A Carrier’s Practical View of SDN

Yesterday I talked about the views of a particular operator on NFV trials and evolution, based on a conversation with a very knowledgeable tech guru there.  That same guru is heavily involved in SDN evolution and it’s worthwhile to explore the operator’s SDN progress and directions.

A good place to start is with the focus of SDN interest, and where the operator thinks SDN trials and testing have to be concentrated.  According to this operator, metro, mobile, and content delivery are the sweet spots in the near term.  It’s not that they don’t believe in SDN in the data center or SDN in the cloud or in NFV, but that these applications are less immediately critical and offer less potential benefit.  In the case of data center SDN, obviously, the drive would depend on a large enough data center build-out to justify it, so it’s contingent on cloud and NFV deployment.

The issue the operator wants to address in the metro is that metro networks are in general aggregation networks and not connection networks, but we build them with connection network architectures.  Metro users are connected not to each other, directly, but to points of service where user experiences (including messaging or calling) are provided.  One logical question, asked by my contact here, is “What is the optimum connection architecture for aggregation in the metro?”  Obviously that will be different for residential wireline, wireless backhaul, and CDNs.  With SDN they should be able to create it.

For residential wireline networks, for example, the operator is very interested in using SDN as a means of managing low-layer virtual pipes that groom agile optics bandwidth.  One obvious question is whether emerging SDN-optical standards have any utility, and the operator thinks that will depend on the nature of top-layer management.  “Logically we’d probably control each layer separately, with the needs of the higher layer driving the commitments of the layer below.  But what if there is no top-layer management?”  The operator sees having an SDN controller do everything as a fall-back position should there be no manager-of-managers or policy feedback to link optical and electrical provisioning.

Even here, the operator is changing their view.  At one time they believed that it was essential for optical equipment to understand the ONF OpenFlow-for-optics spec, but now they’re increasingly of the view that having OpenDaylight speak a more convenient optical-control language out of one plugin and OpenFlow out of another would be a more logical approach.
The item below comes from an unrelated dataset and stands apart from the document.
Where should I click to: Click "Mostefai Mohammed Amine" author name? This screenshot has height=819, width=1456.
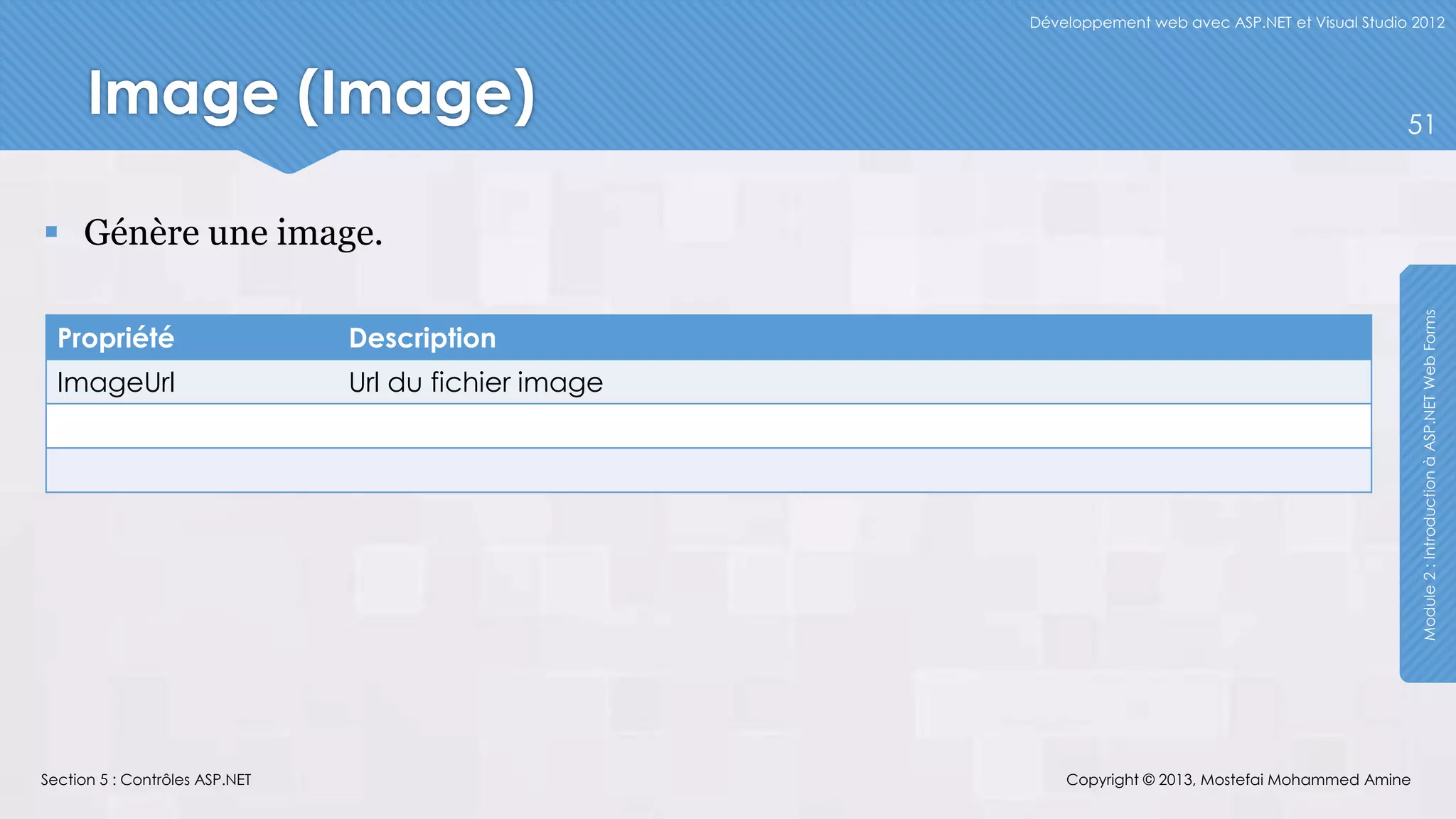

Mobile SDN, as I’ve said in other blogs, seems to cry out for the notion of a new SDN-based service model that would through forwarding control create the agile path from the PGW to the cell where the user is currently located.  But the operator would also like to see some thinking around whether mobile Internet and content in particular don’t suggest a completely different model for forwarding everything to mobile users.  “Why couldn’t I make every mobile user a kind of personal-area network and direct traffic into that network from cache points, gateways, whatever?  We need some outside the box thinking here.”

This particular point raises a question for SDN management, the one that’s the most interesting to this particular operator.  If a collection of devices is designed to provide a well-known service like Ethernet, we have established FCAPS practices that we can draw on, based on the well-understood presumptions of correct behavior and established standards.  How do you represent something that isn’t a well-known service?  What would the “management formula” for it be?  According to my contact here, the utility of SDN may depend on the question of how management interplays with controller behavior when you create something new and different.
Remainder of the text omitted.